Problem set:
**a.** Answer these about the piece on radical Arab publishing, one line each:
(i) Which decade does its title name?
(ii) Whose words is it credited to?
(iii) What does the curated vertical leporello make brief forays into?
**b.** Extend the piece on radical Arab publishing in the 1980s, starting right after its final line.

-- BEGIN Selected excerpt --

Publishing in times of revolution: The spatialization of radical Arab publishing practices in the 1980s

Words by AHMED MORSI

Media is fluid, as are the spaces in which it is conceived and produced. Across the Arab world and its transnational solidarities, dissident print cultures, shaped by multiple anticolonial and anti-imperialist currents, once moved with remarkable spatial and geographical fluidity. Despite censorship regimes and other constraints choreographed by violent imperialist intervention — that have effectively severed these networks — they nonetheless persist, even if they have to go through more complex geographical (and virtual) channels. From poetry and calls to action, comic strips and interviews, anticolonial sentiment has consistently found ways to circulate through the cracks of mainstream broadcasting and publishing machines. This curated vertical leporello looks back, tracing these circularities through a nonlinear timeline of stitched-together fragments, with brief forays into film stills.

 

Panic over what is in the house. Panic to shut the door. The shutter comes off and the wall crashes down behind it.

-- END Selected excerpt --
-- BEGIN Supplied material --

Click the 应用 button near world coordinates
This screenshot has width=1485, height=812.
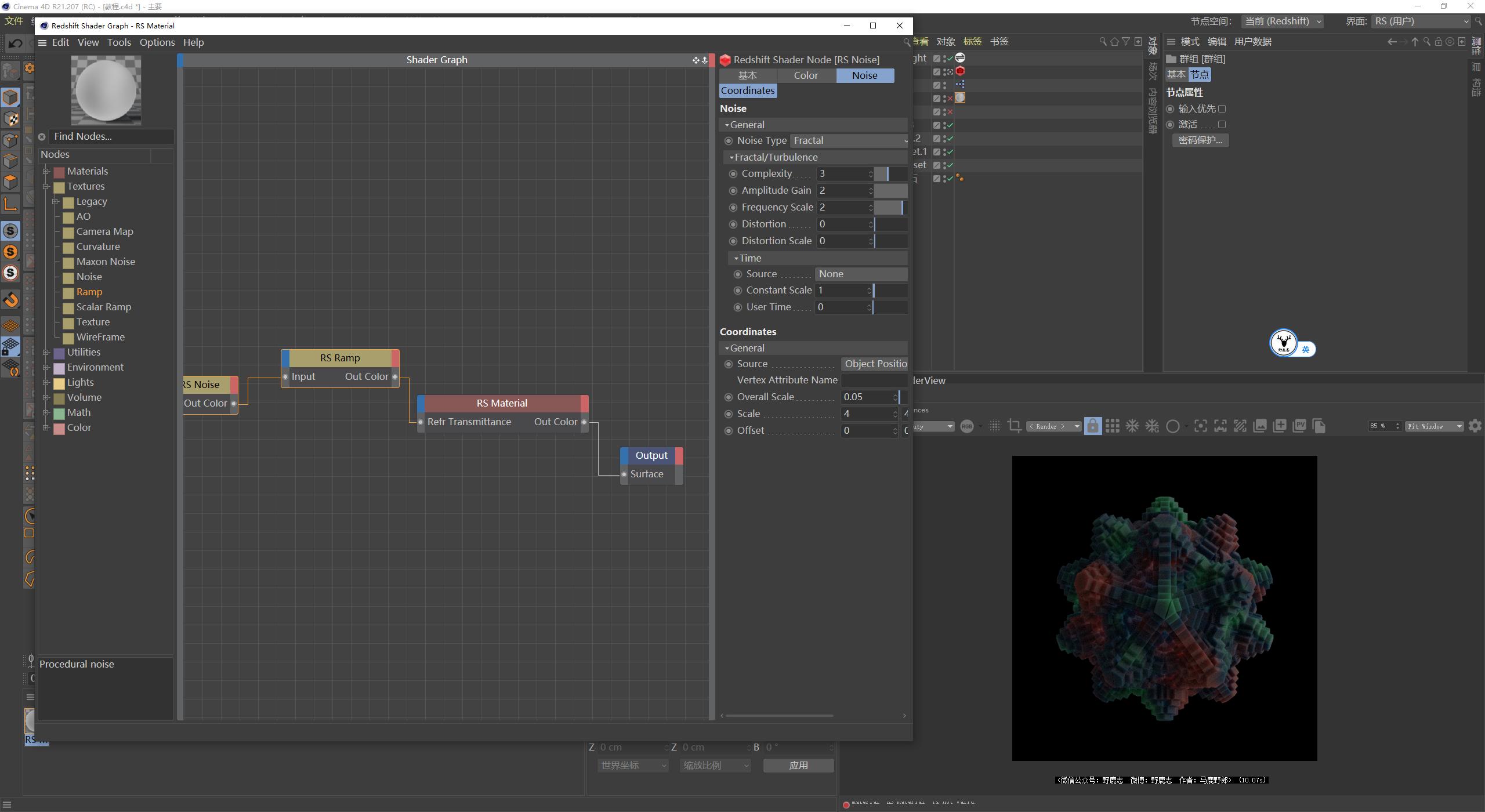[798, 765]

-- END Supplied material --

Responses for each task:
**a.**
(i) The 1980s.
(ii) Ahmed Morsi.
(iii) Film stills.

**b.**
It's 1884. Muḥammad ʿAbduh is in exile in Paris along with Jamāl al-Dīn al-Afghānī. They co-edit and publish al-ʿUrwa al-wuthqa (trans. The Firmest Bond). Abduh describes Britain's approach to India and the Suez Canal.1

 

[Voltaire] rested his head on his arm and thought to himself: “Who knows whether the light of the West might one day be eclipsed like the light of the East was. Perhaps one day a traveler like me will stand on the ruins of London and Paris, wandering along the banks of the Seine and the Thames calling on the remnants of Western urbanity and its traces.” [It is as if] the West, with the weevils gnawing at the heart of its tree bit by bit, is far from the condition Voltaire described in a distant age. Rather it appears to us full of youth and vitality. Its sons now surge toward the East with the force of a lion upon his prey, caring only to reach it and to sink his claws deep within it.

25 years old, Farah Antūn, born in Tripoli on the Levantine coast, publishes al-Jāmiʿa's (trans. The University) first issue in Alexandria in March 1899. As editor and sole contributor, he includes a piece titled Al-Sharq wa-l-Gharb: Al-Dawāʾ al-Khāriji (trans. The East and the West: The External Remedy).2

 

You’re on the road and a fierce beast attacks you. What do you do?
I shoot it.
You don’t have a weapon.
I climb the nearest tree.
There are no trees.
I hide behind a rock.
There are no rocks.
I dig a hole in the ground and hide in it.
The ground is hard and you don’t have any digging tools.
Say that you want the beast to eat me…Now, are you with me or with the beast?

Syrian poet Mamdouh ʿAdwān's al-Hiwār al-nuqta (trans. Joke-Dialogue) appears in al-Hadaf's August 1983 issue published in Beirut.3 Al-Hadaf was founded by Ghassan Kanafani in 1969 as a political weekly for the Popular Front for the Liberation of Palestine (PFLP). He remained Editor-in-Chief until his assassination in 1972. Al-Hadaf's headquarters moved from Beirut to Damascus in 1986 and then later to Gaza.

 

Cover of Which Side Are You On? by Noel Ignatiev, published by Students for a Democratic Society in Chicago, c. 1968.4

 

The Arab nation is living through a great and painful labor experience. This is because the military setback (naksa) that has befallen our nation was not an endpoint in itself. But it was the exorbitant price for standing up to the naked truth. And this truth is the solid ground on which we stand with our feet today, awaiting the moment of glorious birth.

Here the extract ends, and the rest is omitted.